**Kutipan:**

Pilkada Picu Kerumunan Massa: Tito Marahi 51 Kepala Daerah, KPU Tak Bisa Beri Sanksi
Peristiwa | 9 September 2020, 06:40 WIBJAKARTA, KOMPAS.TV - Tahapan pemilihan kepala daerah (pilkada) rupanya banyak yang melanggar protokol kesehatan lantaran mumicu kerumunan massa di tengah pandemi.
Hal itu terlihat saat masa pendaftaran Pilkada 2020 yang dimulai pada Jumat (4/9/2020) dan ditutup Minggu (6/9/2020) pukul 24.00 WIB.
Para bakal pasangan calon (bapaslon) banyak yang menggelar arak-arakan saat hendak mendaftar ke Komisi Pemilihan Umum (KPU).
Baca Juga: Langgar Protokol Kesehatan, Kemendagri Tegur 51 Calon Kepala Daerah
Teguran Kepala Daerah
Kerumunan masa saat tahapan pendaftaran Pilkada tersebut rupanya menjadi perhatian serius Menteri Dalam Negeri (Mendagri) Tito Karnavian.
Dia memberikan teguran keras kepada 51 kepala daerah dan wakil kepala daerah.

**Data yang Disediakan:**
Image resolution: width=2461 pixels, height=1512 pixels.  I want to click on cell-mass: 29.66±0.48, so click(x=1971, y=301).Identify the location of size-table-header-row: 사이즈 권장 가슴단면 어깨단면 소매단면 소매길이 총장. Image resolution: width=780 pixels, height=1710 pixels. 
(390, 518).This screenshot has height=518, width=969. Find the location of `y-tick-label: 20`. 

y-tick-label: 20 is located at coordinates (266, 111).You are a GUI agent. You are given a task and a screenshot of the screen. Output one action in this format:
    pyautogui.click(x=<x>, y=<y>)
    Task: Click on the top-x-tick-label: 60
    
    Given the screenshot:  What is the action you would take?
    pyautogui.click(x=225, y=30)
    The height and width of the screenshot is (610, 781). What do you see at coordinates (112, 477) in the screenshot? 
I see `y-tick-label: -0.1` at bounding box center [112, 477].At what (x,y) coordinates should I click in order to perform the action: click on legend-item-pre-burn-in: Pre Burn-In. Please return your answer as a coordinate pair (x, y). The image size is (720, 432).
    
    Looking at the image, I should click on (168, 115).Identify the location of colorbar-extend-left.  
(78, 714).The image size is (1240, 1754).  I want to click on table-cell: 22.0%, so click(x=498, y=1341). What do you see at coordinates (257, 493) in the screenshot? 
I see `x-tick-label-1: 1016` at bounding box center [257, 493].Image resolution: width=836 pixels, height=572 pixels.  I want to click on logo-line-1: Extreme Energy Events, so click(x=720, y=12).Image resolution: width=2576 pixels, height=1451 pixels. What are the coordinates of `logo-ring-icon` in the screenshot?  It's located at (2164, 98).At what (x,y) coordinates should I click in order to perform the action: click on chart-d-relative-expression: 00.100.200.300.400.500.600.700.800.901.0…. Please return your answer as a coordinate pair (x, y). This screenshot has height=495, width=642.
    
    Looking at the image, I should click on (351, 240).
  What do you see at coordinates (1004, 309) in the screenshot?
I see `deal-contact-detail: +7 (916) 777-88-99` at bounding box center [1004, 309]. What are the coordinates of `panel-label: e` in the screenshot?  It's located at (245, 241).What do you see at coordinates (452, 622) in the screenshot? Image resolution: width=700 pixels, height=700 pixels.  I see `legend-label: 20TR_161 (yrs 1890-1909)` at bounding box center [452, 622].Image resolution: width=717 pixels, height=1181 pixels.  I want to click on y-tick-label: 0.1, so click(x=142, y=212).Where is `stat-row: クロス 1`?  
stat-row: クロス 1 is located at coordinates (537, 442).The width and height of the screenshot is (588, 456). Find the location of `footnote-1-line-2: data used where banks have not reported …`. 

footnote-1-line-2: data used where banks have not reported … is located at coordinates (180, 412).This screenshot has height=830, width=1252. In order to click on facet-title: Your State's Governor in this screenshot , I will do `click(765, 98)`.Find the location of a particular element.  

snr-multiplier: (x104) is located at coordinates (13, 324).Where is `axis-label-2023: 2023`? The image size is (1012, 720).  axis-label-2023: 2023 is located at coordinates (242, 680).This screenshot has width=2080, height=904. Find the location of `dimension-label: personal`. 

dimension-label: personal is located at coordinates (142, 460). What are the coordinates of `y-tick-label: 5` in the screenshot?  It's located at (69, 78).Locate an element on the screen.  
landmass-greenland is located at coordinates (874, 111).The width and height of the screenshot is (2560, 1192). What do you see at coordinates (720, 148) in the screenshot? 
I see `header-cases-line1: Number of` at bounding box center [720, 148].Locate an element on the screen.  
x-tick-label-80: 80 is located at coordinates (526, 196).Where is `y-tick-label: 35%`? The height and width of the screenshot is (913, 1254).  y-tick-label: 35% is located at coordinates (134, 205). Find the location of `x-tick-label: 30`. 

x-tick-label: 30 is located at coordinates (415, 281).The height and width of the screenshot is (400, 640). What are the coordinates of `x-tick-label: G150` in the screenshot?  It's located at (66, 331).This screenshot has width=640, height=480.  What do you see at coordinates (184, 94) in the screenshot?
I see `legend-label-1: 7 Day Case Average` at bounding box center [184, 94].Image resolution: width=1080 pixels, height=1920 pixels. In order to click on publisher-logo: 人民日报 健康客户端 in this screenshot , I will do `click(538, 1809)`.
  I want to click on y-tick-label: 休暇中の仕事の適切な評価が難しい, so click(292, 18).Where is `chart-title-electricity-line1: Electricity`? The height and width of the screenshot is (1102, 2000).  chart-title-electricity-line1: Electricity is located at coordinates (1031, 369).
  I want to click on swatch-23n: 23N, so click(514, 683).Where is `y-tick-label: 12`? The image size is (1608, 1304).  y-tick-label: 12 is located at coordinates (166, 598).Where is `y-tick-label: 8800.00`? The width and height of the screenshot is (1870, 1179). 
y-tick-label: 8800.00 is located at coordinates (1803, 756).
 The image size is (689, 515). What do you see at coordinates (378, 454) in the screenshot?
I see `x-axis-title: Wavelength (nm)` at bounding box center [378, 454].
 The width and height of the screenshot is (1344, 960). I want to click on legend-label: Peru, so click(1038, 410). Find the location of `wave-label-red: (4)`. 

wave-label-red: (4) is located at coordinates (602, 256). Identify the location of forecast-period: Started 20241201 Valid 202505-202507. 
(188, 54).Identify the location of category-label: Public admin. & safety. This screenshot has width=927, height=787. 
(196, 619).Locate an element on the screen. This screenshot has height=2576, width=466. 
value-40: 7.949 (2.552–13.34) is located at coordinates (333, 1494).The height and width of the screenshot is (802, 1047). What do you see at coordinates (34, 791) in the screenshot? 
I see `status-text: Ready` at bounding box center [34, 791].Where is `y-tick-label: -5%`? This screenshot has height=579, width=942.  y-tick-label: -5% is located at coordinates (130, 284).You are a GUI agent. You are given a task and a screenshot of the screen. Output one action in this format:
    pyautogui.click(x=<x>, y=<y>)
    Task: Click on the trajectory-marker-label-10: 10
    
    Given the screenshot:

**Ketentuan Tugas:**
A. Menurut kutipan berita tentang pilkada, berapa kepala daerah dan wakil kepala daerah yang diberi teguran keras oleh Tito Karnavian?
B. Nyatakan apakah setiap pernyataan berikut sesuai dengan kutipan berita tentang pilkada, lalu sertakan kata-kata penentunya dari kutipan tersebut. (i) Masa pendaftaran Pilkada 2020 ditutup pada Minggu pukul 24.00 WIB. (ii) Masa pendaftaran Pilkada 2020 dimulai pada hari Sabtu. (iii) Banyak bapaslon menggelar arak-arakan ketika hendak mendaftar ke KPU.
C. Teruskan kutipan berita tentang pilkada itu, dimulai setelah kalimat terakhirnya.

**Jawaban Bernomor:**
A. 51 kepala daerah dan wakil kepala daerah.

B.
(i) Ya. "ditutup Minggu (6/9/2020) pukul 24.00 WIB"
(ii) Tidak. "dimulai pada Jumat (4/9/2020)"
(iii) Ya. "Para bakal pasangan calon (bapaslon) banyak yang menggelar arak-arakan saat hendak mendaftar ke Komisi Pemilihan Umum (KPU)"

C.
Hampir semua kepala daerah yang merupakan petahana itu ditegur karena menyebabkan kerumunan massa dalam tahapan Pilkada 2020.
Hal ini diungkapkan Direktur Jenderal Otonomi Daerah (Otda) Kemendagri Akmal Malik dalam keterangan tertulisnya kepada wartawan, Senin (7/9/2020).
Baca Juga: Mendagri Tito Akan Sanksi Pejabat Konvoi Pendaftaran Pilkada
"Mendagri sudah tegur keras sebanyak 50 bupati/wakil bupati dan wali kota dan wakil wali kota. Kemudian, juga satu gubernur karena tak patuh protokol kesehatan," katanya.
Beberapa kepala daerah yang mendapat teguran akibat mengabaikan protokol kesehatan adalah Gubernur Bengkulu, Bupati Serang, Bupati Karawang, dan Bupati Jember.
Menurut Akmal, jumlah kepala daerah yang mendapat teguran kemungkinan besar akan bertambah. Sebab, pihaknya masih mengumpulkan bukti-bukti yang ada.
Baca Juga: Ini Ancaman Sanksi Bagi Petahana yang Bandel Langgar Protokol Kesehatan di Pilkada 2020
KPU Tak Bisa Bertindak
Di sisi lain, Komisioner Komisi Pemilihan Umum (KPU) I Dewa Kade Wiarsa Raka Sandi mengaku tidak bisa mendiskualifikasi bakal pasangan calon (paslon) yang membuat kerumunan massa tersebut.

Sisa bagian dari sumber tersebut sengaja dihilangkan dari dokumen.